DIRECTIONS FOR THIS TASK
Answer these questions using the text on Father Marcelo below.
(a) How many steps lead up to the parish church?
(b) In what year was Marcelo sent to Chenalhó?
(c) How many Tsotsils were murdered in the Acteal Massacre?

PROVIDED TEXT
------------------------

Mexico III. Father Marcelo: “The earth groans the pains of childbirth”

Raúl Zibechi interviews Father Marcelo Father Marcelo marching for justice.

By: Raúl Zibechi

“We are living something similar to the times of Jesus. The Romans had no mercy. The narco has no mercy,” says Father Marcelo Pérez, sitting in the dining room of the parish of Our Lady of Guadalupe, in San Cristóbal de las Casas, Chiapas.

The church rises atop a mound that is reached snorting down the 79 steps uphill. The reward is a great panoramic view of wooded mountains above the white colonial city. In between, as if articulating the natural mantle and the urban stones, the church is surrounded by a landscaped square where we find Father Marcelo, always surrounded by people who consult him and ask him for advice.

Marcelo was educated in the Diocese of Tuxtla Gutiérrez, which he defines as “very conservative,” but was sent to Chenalhó in 2001, where his life took a turn. “Acteal gave me light,” he says with firmness. The Acteal Massacre, on December 22, 1997, which left 45 Tsotsils murdered while they were praying at the hands of paramilitaries formed to fight the EZLN, continue having a brutal presence in the municipality and in all Chiapas. “I was afraid but I could see that in Acteal the people are free. I am a pastor but the sheep are very brave. I joined with them to denounce the impunity and to struggle against the Rural Cities project of the Juan Sabines government,” the father continues, in a story that takes him from the years of formation to the commitment to his people. He rejects being inspired by Liberation Theology and he recites the four pillars of his thinking and way of doing: the reality that we confront; the word of God before it; the position of the Church; and the commitments that must be assumed. “Talking about Liberation Theology is inserting yourself into conflicts,” he assures pragmatically. Then he returns to his theme: “Acteal converted me.” The pain that is born when he listens to the survivors, to María, to Zenaida, to women and men who lost their whole family. “How to tell them that God loves them,” the priest exclaims. That’s why the biblical word doesn’t inspire him, or in the theory that is born from sacred text, rather he takes another direction, “to cry with those who cry, to suffer with those who suffer” and, especially, “to walk with them.” Civil Society Las Abejas of Acteal receives the Mariano Abarca Environmental Award. Photo: Otros Mundos. The path is not a change of parties The words roll over the table with a simple lunch. We are enveloped by his enthusiasm and the sincerity of his pain. “Survivors know how to read, there’s the light.” It is impossible not to forget very similar words spoken decades ago by the murdered Monsignor Oscar Romero, who expressed himself in a very similar way to Chenalhó’s father: “The blood of Rutilio Grande converted me,” he said in reference to the martyr of the Salvadoran peasant movement.

------------------------

DATA EXTRACT
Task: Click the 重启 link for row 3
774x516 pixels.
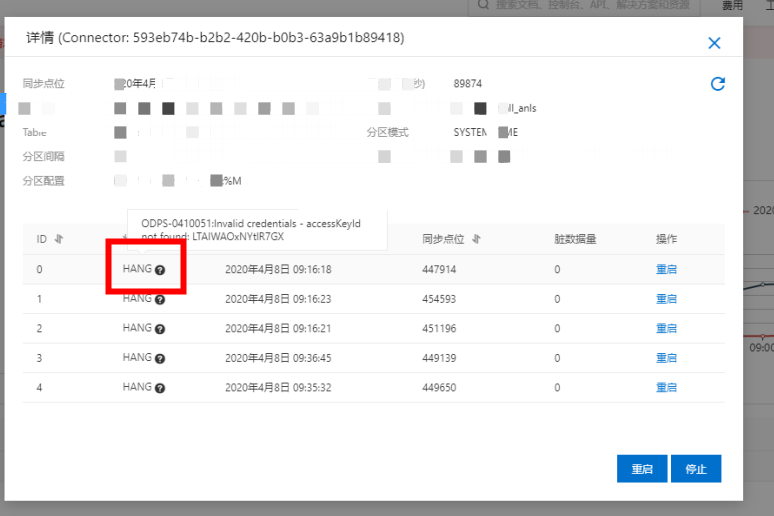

------------------------

FINISHED TASK
(a) 79
(b) 2001
(c) 45